This is currently a work in progress and subject to change.
These formats are designed to be simple for people to read and interpret and for users to handcraft if needed.
These formats define the users, collections and sites that make up a release for the CUDL (MUDL etc) digital library platform. These are used when adding or updating the site content.
The files that can be contained in an update are:
item.json
— this defines the metadata and properties for a book/manuscript. e.g. MS-HEBREW-GASTER-00086.jsoncollections.json
— This includes a text and html description of the collection and the items that it contains. e.g. Hebrew.jsonsite-dataset.json
— This is a file that specifies which collections make up the DL site. e.g. Manchester-data.jsonsite-ui.json
— This is a file that specifies the rest of the site, like the data for the news, faq, etc pages. e.g Manchester-ui.json
They are designed to be well defined and self-contained so that scripts can be written to convert existing content to this format for ingest into the DL, or for tools to be crafted to allow easy generation of new content.
These files will be used by the cudl-pack
program, which will convert these files to the internal formats used within the digital library and are used on ingest to load or update the site content.

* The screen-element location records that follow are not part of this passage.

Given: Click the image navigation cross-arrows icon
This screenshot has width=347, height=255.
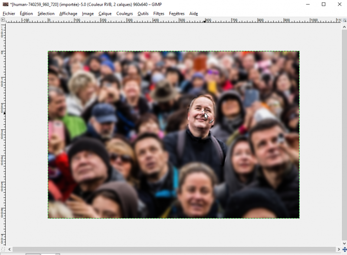Looking at the screenshot, I should click(x=344, y=249).
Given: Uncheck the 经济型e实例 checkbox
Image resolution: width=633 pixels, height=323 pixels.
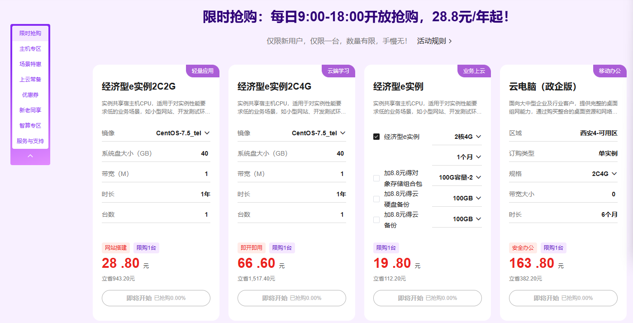Looking at the screenshot, I should (x=376, y=137).
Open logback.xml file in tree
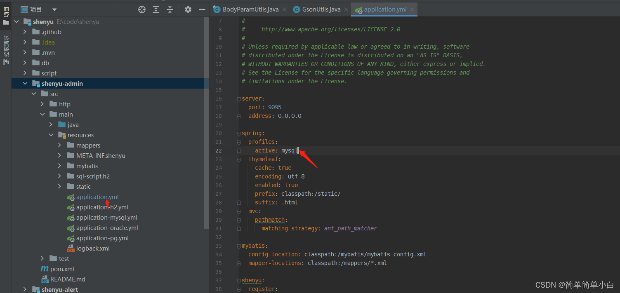The image size is (620, 293). click(x=93, y=248)
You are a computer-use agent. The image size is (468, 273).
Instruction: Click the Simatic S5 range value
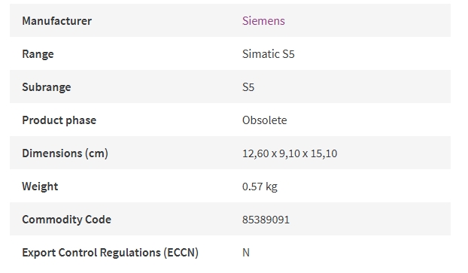click(269, 54)
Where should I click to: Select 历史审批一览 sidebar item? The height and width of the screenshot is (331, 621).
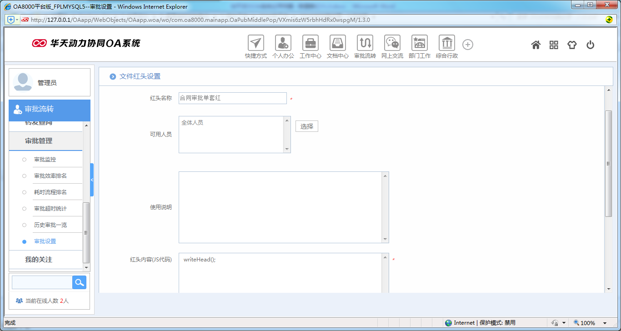(x=50, y=225)
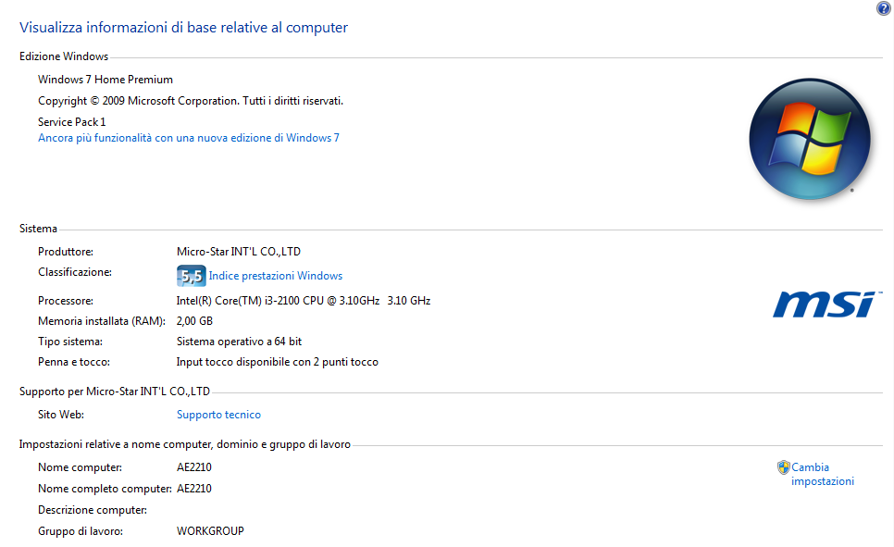Open the help question mark icon
894x547 pixels.
point(883,8)
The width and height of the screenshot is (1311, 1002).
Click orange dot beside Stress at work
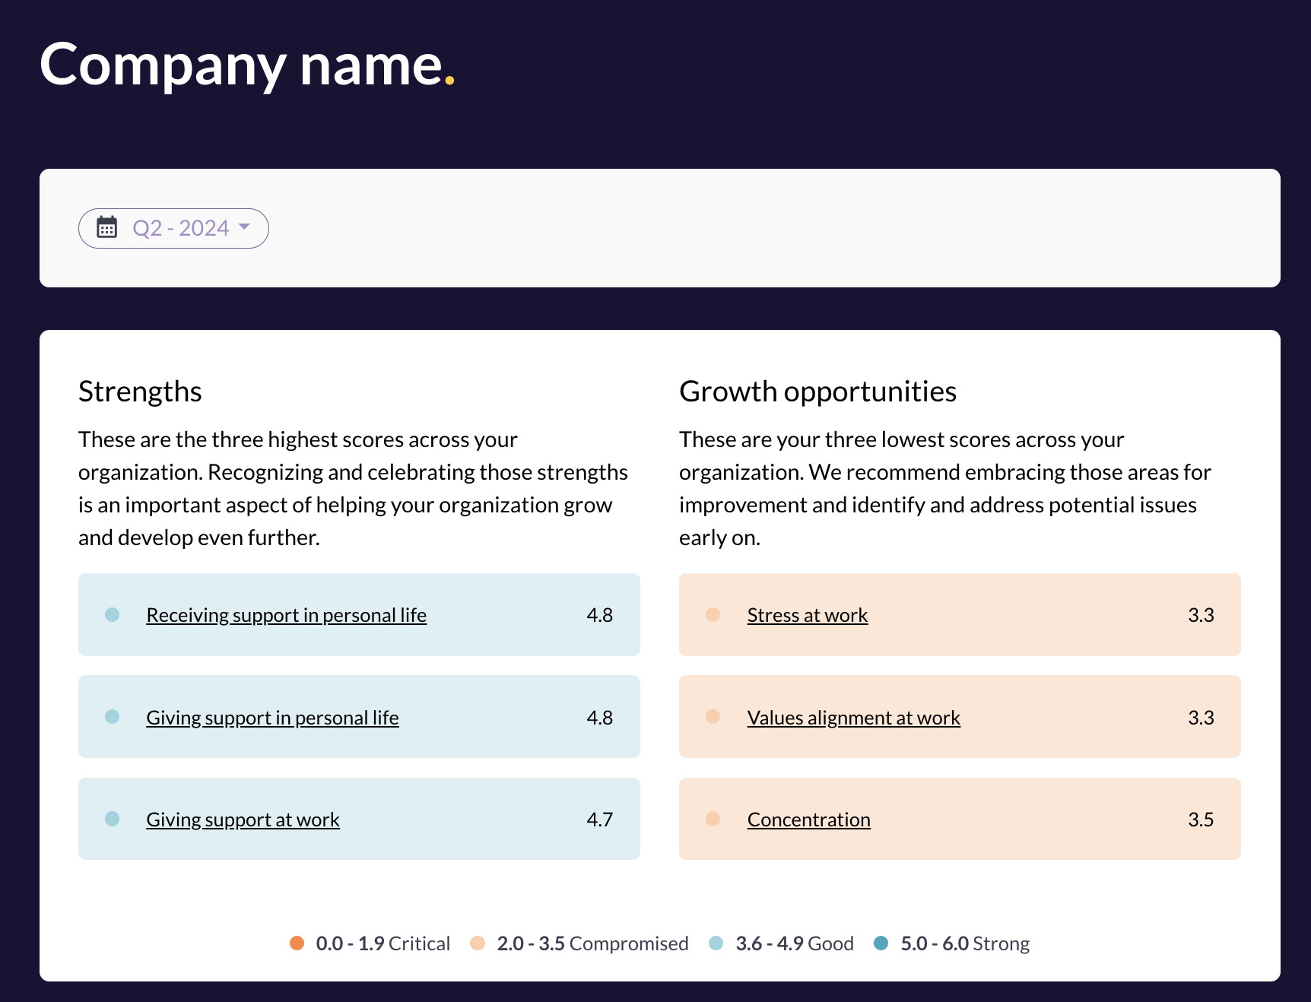coord(713,614)
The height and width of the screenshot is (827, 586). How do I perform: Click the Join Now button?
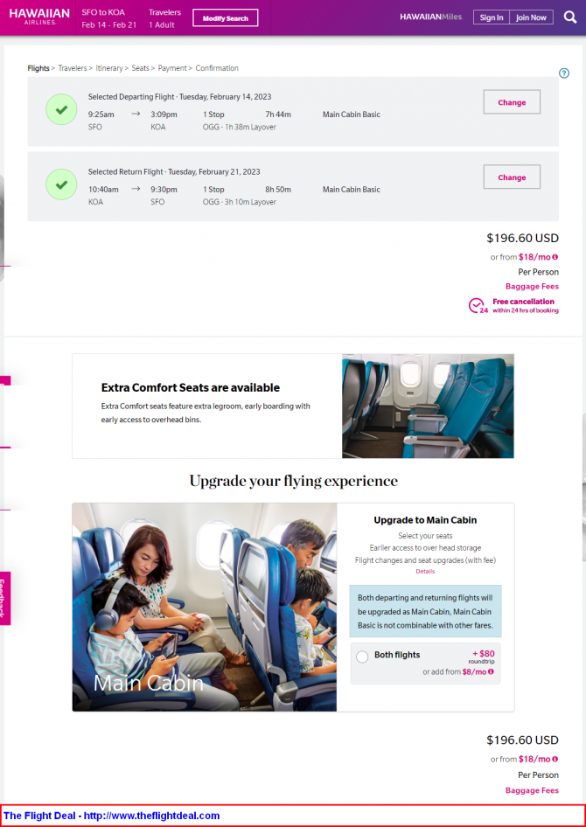click(531, 17)
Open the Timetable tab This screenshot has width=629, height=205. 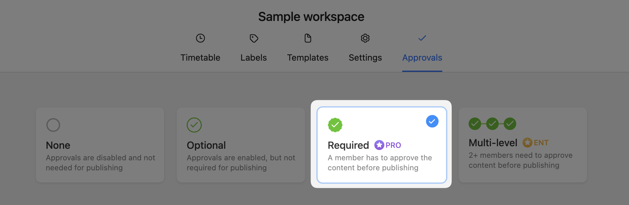pyautogui.click(x=200, y=58)
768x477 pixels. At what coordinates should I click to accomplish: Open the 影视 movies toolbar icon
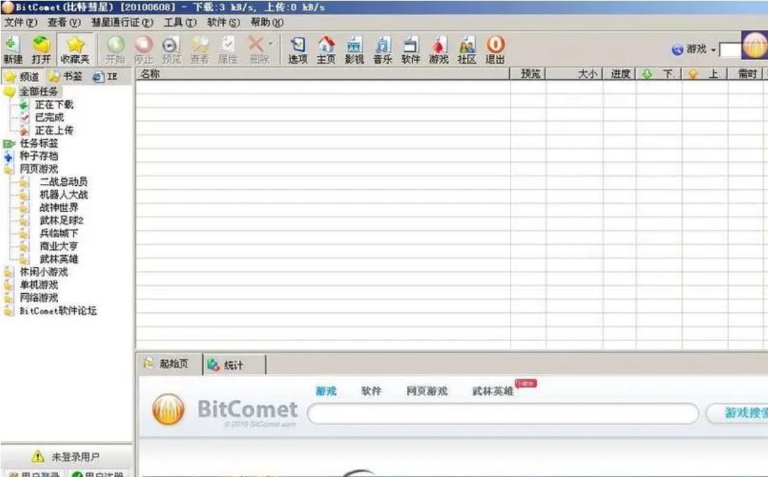(x=354, y=49)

There is a base item schema (schemas/item.schema.json) which defines the structure which all digital library items will follow, and a specific schema per instance, which allows for variations in properties used for different institutions. So for Manchester data the mudl.item.schema.json should be used and this extends the base schema with specific properties to help in data creation.
The schemas are as currently as restrictive as possible to catch any potential problems with data as soon as possible in the loading process.
There are three top level sections in the item schemas: properties, descriptions and pages.
-
Properties holds the values used by the DL application for searching, display etc. such as "textDirection": "R", These values can be strings, numbers, booleans, or Arrays of strings, numbers or booleans (not objects as we want a flat list rather than a hierarchy).
-
Description is for metadata for display, such as "abstract", or "classmark". I have limited this to strings or arrays of strings as it's for display.
-
Pages is used to hold the information for each page, such as "image" or "label". This is limited to the information which we support for the page level. Which for the moment is label, order, image, transcription and translation.
The schemas are published as a tarball NPM package on S3 at: https://cudl-artefacts.s3.eu-west-1.amazonaws.com/projects/cudl-packaging/dist/cudl-schema-package-json-<version>.tgz
The Makefile
here is used to build and publish versions. To publish a release, set the version in package.json
(or use the $ npm version
command), then run $ make
to build the package. Running $ make publish
will build and then publish the package to S3 (you'll need to have credentials set up for AWS CLI).